REQUIRED ACTIONS:
(A) In the article about the Manchester VA hospital probe, how many members of the medical staff alleged substandard care at the hospital?
(B) Continue the article about the Manchester VA hospital probe from its last sentence.

EXTRACTED TEXT:

VA secretary expands probe of embattled Manchester, N.H., hospital

Whistle-blowers at the Manchester VA Medical Center (above) expressed skepticism that investigations into conditions at the hospital would be thorough.
Whistle-blowers at the Manchester VA Medical Center (above) expressed skepticism that investigations into conditions at the hospital would be thorough.Keith Bedford/Globe Staff/File

The top Veterans Affairs official on Tuesday expanded the agency’s investigation of the Manchester VA Medical Center, ordering the VA’s inspector general to launch its own “separate, wholly independent review” of conditions at New Hampshire’s only hospital for veterans.

Secretary of Veterans Affairs David J. Shulkin also agreed to meet the state’s congressional delegation at the hospital Aug. 4, where he will brief them on any preliminary findings of investigations that have been going on since the Globe reported earlier this month that 11 members of the medical staff have alleged there is substandard care at the hospital.

“I’ve been clear that our review of the allegations in the article will be comprehensive, transparent and brand-new,” Shulkin said in a statement, noting that he has directed one of his undersecretaries to personally lead the review.


Shulkin has taken a series of steps since the Globe detailed the whistle-blowers’ concerns, which ranged from flies in an operating room to veterans permanently disabled due to neglect.

DATA FOR REVIEW:
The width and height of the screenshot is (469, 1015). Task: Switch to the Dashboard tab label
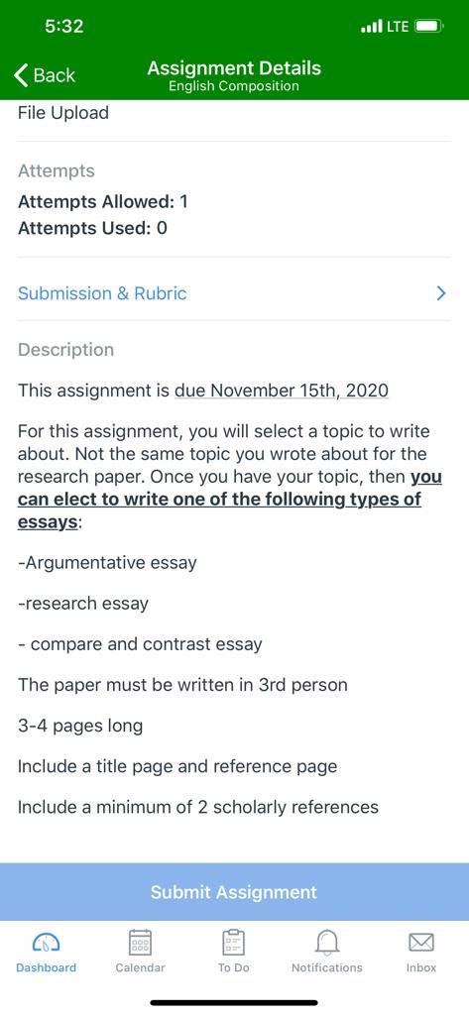pyautogui.click(x=46, y=967)
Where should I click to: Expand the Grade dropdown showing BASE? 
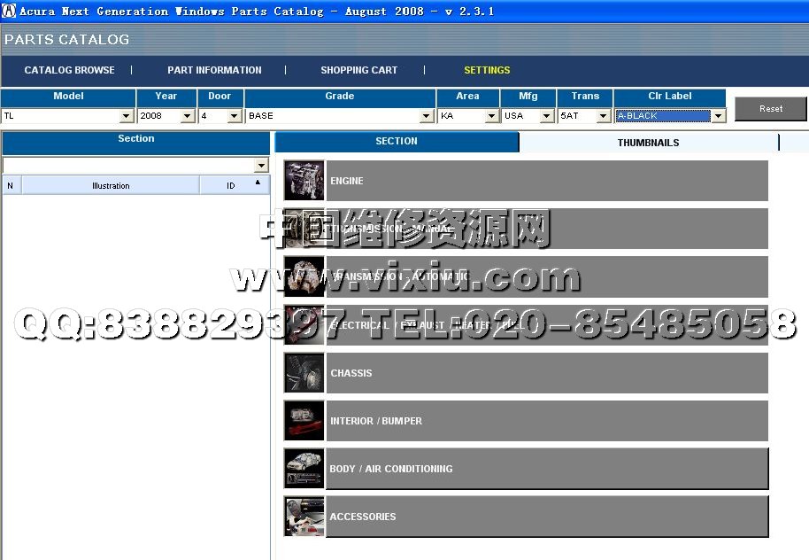click(427, 116)
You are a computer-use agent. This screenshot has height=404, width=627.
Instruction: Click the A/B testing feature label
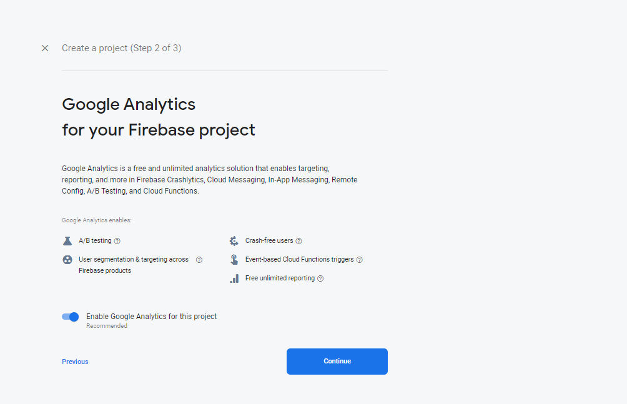95,241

ANSWERS:
(A) 11

(B)
He removed the two top administrators and sent two teams to conduct their own investigations. Shulkin also agreed to name a panel of medical experts who will review the final reports.

But the whistle-blowers on Tuesday expressed skepticism that the various investigations would be thorough, since one of the two teams — from the VA’s Office of the Medical Inspector — exonerated the hospital in an internal report in June. Despite widespread complaints from doctors, including the hospital’s chief of medicine and chief of surgery, the Office of the Medical Inspector found “no substantial or specific danger to public health.”

The whistle-blowers also said they had previously filed complaints with the VA’s inspector general that went nowhere.

“We’ve been in contact with the inspector general’s office many times,” said Dr. Stewart Levenson, the hospital’s chief of medicine, who is leaving the post this month. “I sent a complaint to [the inspector general[ and they never even answered it. This is beginning to look like the prelude to a coverup.”


The whistle-blowers also say they want to meet with Shulkin so they can air their concerns directly.

“I’m happy that Dr. Shulkin is coming to New Hampshire,” said Andrea Amodeo-Vickery, the lawyer for the whistle-blowers. “But he has not included in his announcement that he intends to meet in person with the whistle-blowers . . . The whistle-blowers would like to speak to him, doctor to doctor, about the issues they have found at the Manchester Veterans Medical Center.”

The controversy began more than a year ago when eight doctors and three other medical staff members reported problems to a federal whistle-blower agency, the Office of Special Counsel.

The independent agency zeroed in on three allegations: that there were flies in an operating room, that a doctor cut and pasted patient medical records without updating patients’ conditions, and that scores of Manchester patients were suffering from debilitating spinal problems that might have been prevented.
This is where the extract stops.